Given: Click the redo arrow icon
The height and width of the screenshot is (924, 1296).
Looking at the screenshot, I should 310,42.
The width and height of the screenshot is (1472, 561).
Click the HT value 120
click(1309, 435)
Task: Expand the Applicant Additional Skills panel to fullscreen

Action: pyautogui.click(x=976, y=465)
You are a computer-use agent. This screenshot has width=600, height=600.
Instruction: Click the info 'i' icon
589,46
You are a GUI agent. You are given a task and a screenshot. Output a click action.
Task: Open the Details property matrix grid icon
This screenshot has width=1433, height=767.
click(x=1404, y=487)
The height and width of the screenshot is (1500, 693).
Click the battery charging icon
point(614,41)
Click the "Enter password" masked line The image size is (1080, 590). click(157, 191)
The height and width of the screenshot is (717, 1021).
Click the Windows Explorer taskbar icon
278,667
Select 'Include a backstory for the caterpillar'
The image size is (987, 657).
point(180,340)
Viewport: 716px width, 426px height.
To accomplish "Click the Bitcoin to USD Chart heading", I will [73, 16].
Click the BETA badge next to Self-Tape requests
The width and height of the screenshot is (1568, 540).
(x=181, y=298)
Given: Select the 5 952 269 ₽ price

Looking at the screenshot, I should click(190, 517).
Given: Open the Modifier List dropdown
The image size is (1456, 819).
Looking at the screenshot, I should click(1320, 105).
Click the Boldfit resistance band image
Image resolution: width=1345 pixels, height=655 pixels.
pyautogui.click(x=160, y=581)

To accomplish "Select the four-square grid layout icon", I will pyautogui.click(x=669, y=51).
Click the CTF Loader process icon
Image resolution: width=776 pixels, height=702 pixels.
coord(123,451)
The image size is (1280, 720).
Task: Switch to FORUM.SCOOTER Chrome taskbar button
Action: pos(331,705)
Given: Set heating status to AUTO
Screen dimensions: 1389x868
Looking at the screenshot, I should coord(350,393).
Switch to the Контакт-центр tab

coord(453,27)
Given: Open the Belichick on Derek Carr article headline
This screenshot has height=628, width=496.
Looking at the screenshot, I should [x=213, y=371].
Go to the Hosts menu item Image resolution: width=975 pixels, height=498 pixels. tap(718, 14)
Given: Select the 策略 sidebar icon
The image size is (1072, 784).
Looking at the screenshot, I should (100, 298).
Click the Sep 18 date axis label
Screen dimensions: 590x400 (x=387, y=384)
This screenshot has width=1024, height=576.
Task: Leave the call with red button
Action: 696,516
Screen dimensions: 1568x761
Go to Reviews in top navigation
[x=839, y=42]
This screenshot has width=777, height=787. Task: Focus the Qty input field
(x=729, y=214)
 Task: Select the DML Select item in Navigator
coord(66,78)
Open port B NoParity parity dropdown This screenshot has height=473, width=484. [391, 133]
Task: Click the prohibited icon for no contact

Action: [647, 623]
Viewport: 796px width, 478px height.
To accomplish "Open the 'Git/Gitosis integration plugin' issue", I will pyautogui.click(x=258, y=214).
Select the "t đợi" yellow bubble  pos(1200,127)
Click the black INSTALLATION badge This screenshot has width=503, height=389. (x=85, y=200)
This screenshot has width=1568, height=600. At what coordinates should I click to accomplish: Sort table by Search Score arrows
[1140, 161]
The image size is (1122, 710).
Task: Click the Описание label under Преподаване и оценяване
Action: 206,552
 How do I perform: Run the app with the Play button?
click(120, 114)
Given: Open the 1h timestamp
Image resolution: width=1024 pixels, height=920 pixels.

▶ **Prompt**
Restate each of the records exactly, leaving nothing out.

▶ **Written answer**
Given: Click the redo arrow icon
The height and width of the screenshot is (924, 1296).
Looking at the screenshot, I should 310,42.
The width and height of the screenshot is (1472, 561).
Click the HT value 120
click(1309, 435)
Task: Expand the Applicant Additional Skills panel to fullscreen

Action: pyautogui.click(x=976, y=465)
You are a computer-use agent. This screenshot has width=600, height=600.
Instruction: Click the info 'i' icon
589,46
You are a GUI agent. You are given a task and a screenshot. Output a click action.
Task: Open the Details property matrix grid icon
This screenshot has width=1433, height=767.
click(x=1404, y=487)
The height and width of the screenshot is (1500, 693).
Click the battery charging icon
point(614,41)
Click the "Enter password" masked line The image size is (1080, 590). click(157, 191)
The height and width of the screenshot is (717, 1021).
Click the Windows Explorer taskbar icon
278,667
Select 'Include a backstory for the caterpillar'
The image size is (987, 657).
point(180,340)
Viewport: 716px width, 426px height.
To accomplish "Click the Bitcoin to USD Chart heading", I will [73, 16].
Click the BETA badge next to Self-Tape requests
The width and height of the screenshot is (1568, 540).
(x=181, y=298)
Given: Select the 5 952 269 ₽ price

Looking at the screenshot, I should click(190, 517).
Given: Open the Modifier List dropdown
The image size is (1456, 819).
Looking at the screenshot, I should click(1320, 105).
Click the Boldfit resistance band image
Image resolution: width=1345 pixels, height=655 pixels.
pyautogui.click(x=160, y=581)

To accomplish "Select the four-square grid layout icon", I will pyautogui.click(x=669, y=51).
Click the CTF Loader process icon
Image resolution: width=776 pixels, height=702 pixels.
coord(123,451)
The image size is (1280, 720).
Task: Switch to FORUM.SCOOTER Chrome taskbar button
Action: pos(331,705)
Given: Set heating status to AUTO
Screen dimensions: 1389x868
Looking at the screenshot, I should coord(350,393).
Switch to the Контакт-центр tab

coord(453,27)
Given: Open the Belichick on Derek Carr article headline
This screenshot has height=628, width=496.
Looking at the screenshot, I should [x=213, y=371].
Go to the Hosts menu item Image resolution: width=975 pixels, height=498 pixels. tap(718, 14)
Given: Select the 策略 sidebar icon
The image size is (1072, 784).
Looking at the screenshot, I should (100, 298).
Click the Sep 18 date axis label
Screen dimensions: 590x400 (x=387, y=384)
This screenshot has width=1024, height=576.
Task: Leave the call with red button
Action: 696,516
Screen dimensions: 1568x761
Go to Reviews in top navigation
[x=839, y=42]
This screenshot has width=777, height=787. Task: Focus the Qty input field
(x=729, y=214)
 Task: Select the DML Select item in Navigator
coord(66,78)
Open port B NoParity parity dropdown This screenshot has height=473, width=484. [391, 133]
Task: Click the prohibited icon for no contact

Action: [647, 623]
Viewport: 796px width, 478px height.
To accomplish "Open the 'Git/Gitosis integration plugin' issue", I will pyautogui.click(x=258, y=214).
Select the "t đợi" yellow bubble  pos(1200,127)
Click the black INSTALLATION badge This screenshot has width=503, height=389. (x=85, y=200)
This screenshot has width=1568, height=600. At what coordinates should I click to accomplish: Sort table by Search Score arrows
[1140, 161]
The image size is (1122, 710).
Task: Click the Описание label under Преподаване и оценяване
Action: 206,552
 How do I perform: Run the app with the Play button?
click(120, 114)
Given: Open the 1h timestamp
Image resolution: width=1024 pixels, height=920 pixels.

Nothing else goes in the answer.